What to work on:
a – Answer these questions using the article on walking and hip health.
(i) How old is Cara L. Lewis?
(ii) How many hips are surgeons replacing each year, according to the federal government's latest count?
(iii) What is the device Lewis designed in her lab called?
b – Write a continuation of the article on walking and hip health, picking up after its final sentence.

Document passage:
Watch the way you walk
Cara L. Lewis often has to squelch the urge to jump in front of people who are walking or running by her and yell “Stop! Do you realize the damage you are doing to your hips?’’
The 40-year-old assistant professor of physical therapy at Boston University’s Sargent College - a runner herself - is in a race to spare members of a younger generation from the joint pains of their parents.
Lewis studies the way people walk and believes that if they can learn how to move properly, taking the stress off their hips, they may avoid the injuries and joint deterioration that often lead to a hip replacement down the road.
She’s got company.
As the number of Americans undergoing hip and knee replacements steadily increases, a growing number of researchers are searching for ways to head off damage to these pivotal joints.
Surgeons are replacing 320,000 hips and more than 670,000 knees each year, according to the federal government’s latest count, and the numbers are expected to mushroom over the next two decades.
Many of these patients are hobbled by osteoarthritis, a disease that typically worsens with age and wears down the cartilage that cushions the bones in joints.
At least 67 million adults - a quarter of the adult population - will have arthritis by the year 2030, according to government projections, and most will have osteoarthritis.
The legions in pain could be even higher, disease trackers warn, because of the growing number of younger overweight Americans. Excessive weight is a major risk factor for osteoarthritis in weight-bearing joints.
In her lab at Boston University, Lewis has designed a device, called a robotic hip exoskeleton, that she hopes will help shrink the suffering by teaching people how to correct their walking styles.
There’s a lot that can go wrong in a single step.
“They may not be pushing with their foot as much as they should be,’’ Lewis said, “or they may be taking too long of a step, so their leg ends up far behind them.’’
Another walking no-no is excessive swinging of the pelvis from side to side.
“While that may be sexy, it may not be the best for their hip joints,’’ Lewis said.

Recorded data:
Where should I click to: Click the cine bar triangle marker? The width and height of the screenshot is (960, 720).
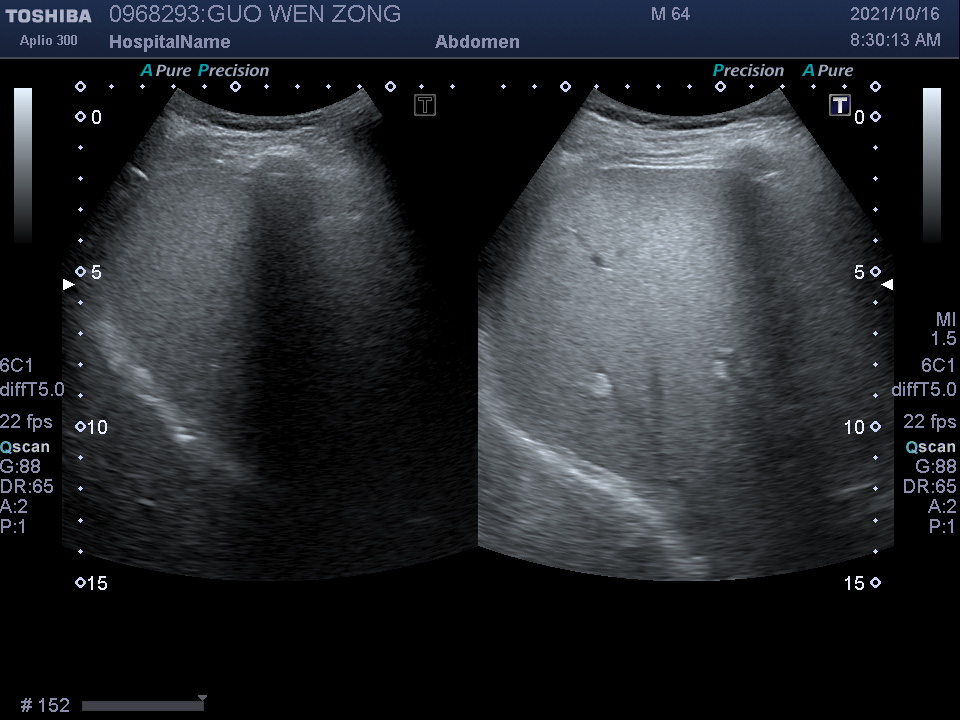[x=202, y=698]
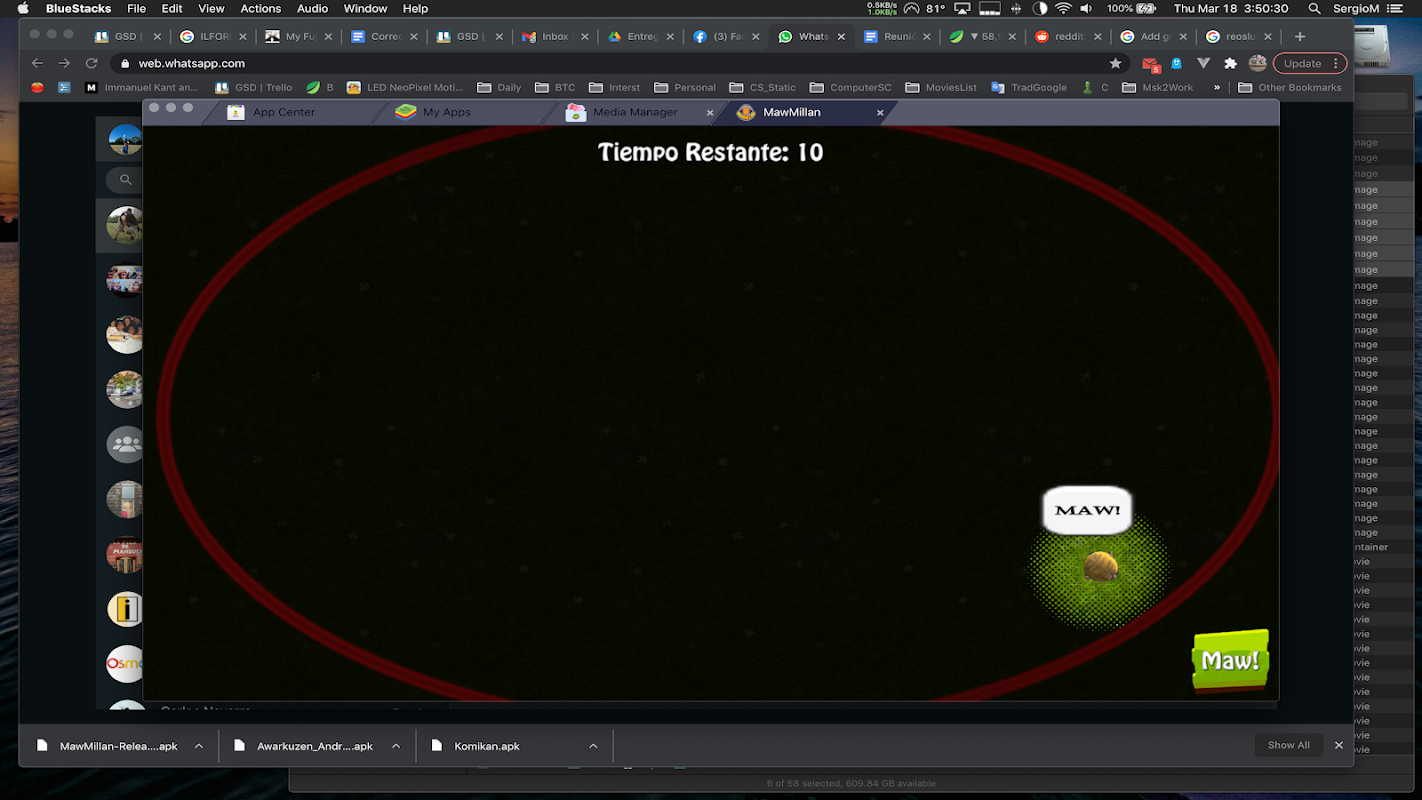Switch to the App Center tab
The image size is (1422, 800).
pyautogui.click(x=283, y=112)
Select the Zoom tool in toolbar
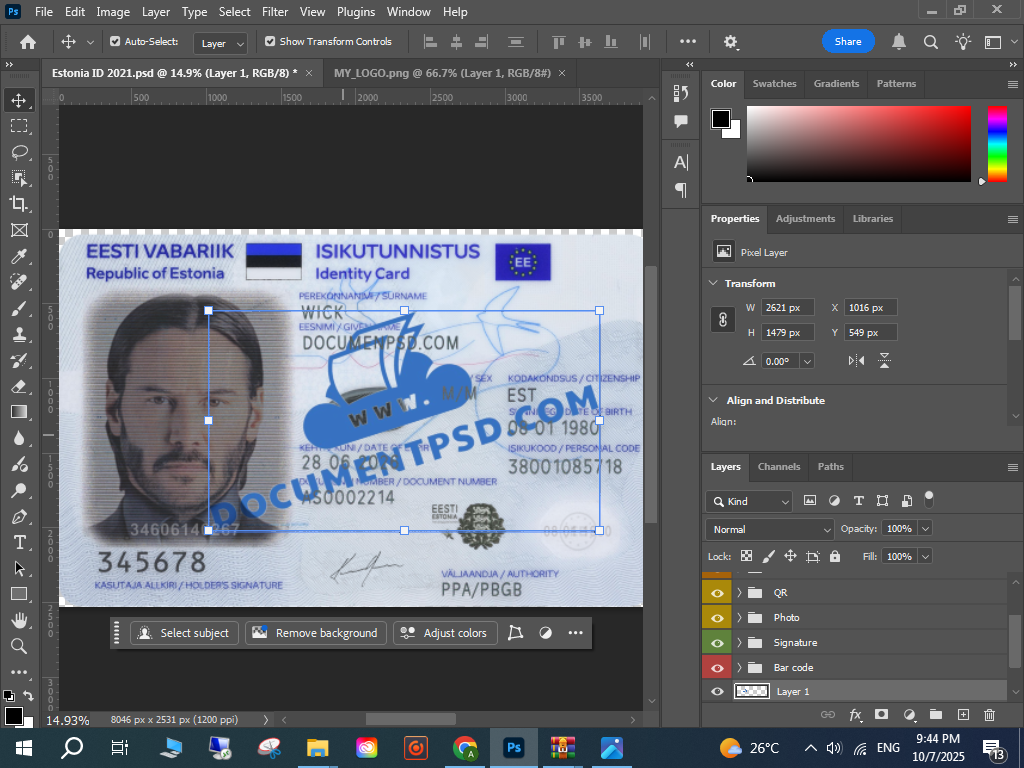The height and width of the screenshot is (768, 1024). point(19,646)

Outputs in order:
a –
(i) 40
(ii) 320,000
(iii) A robotic hip exoskeleton

b –
The plastic and metal robotic device she designed, which is strapped around the pelvis and thighs, weighs about 11 pounds and is powered by an air compressor attached to each thigh - think bicycle pump - that is turned on by the researcher at the precise point when a person walking on a treadmill needs some correction. For instance, the compressor can exert pressure on the front of the thigh to shorten a stride.
Lewis’s earlier research indicates that the device can help people change the way they walk while they are wearing it. But the researchers still have several more years of work to know whether the changes will be lasting, and whether such retraining might head off hip problems.
Across the Charles River, at the Spaulding National Running Center in Cambridge, director Irene Davis has focused on knee, rather than hip, osteoarthritis.
Davis has been studying runners and their injuries for 25 years, and more recently has become an advocate of barefoot running, as well as minimal support in other types of footwear.
She said the layers of cushioning typically found in shoes can alter a person’s running style and can contribute to injuries.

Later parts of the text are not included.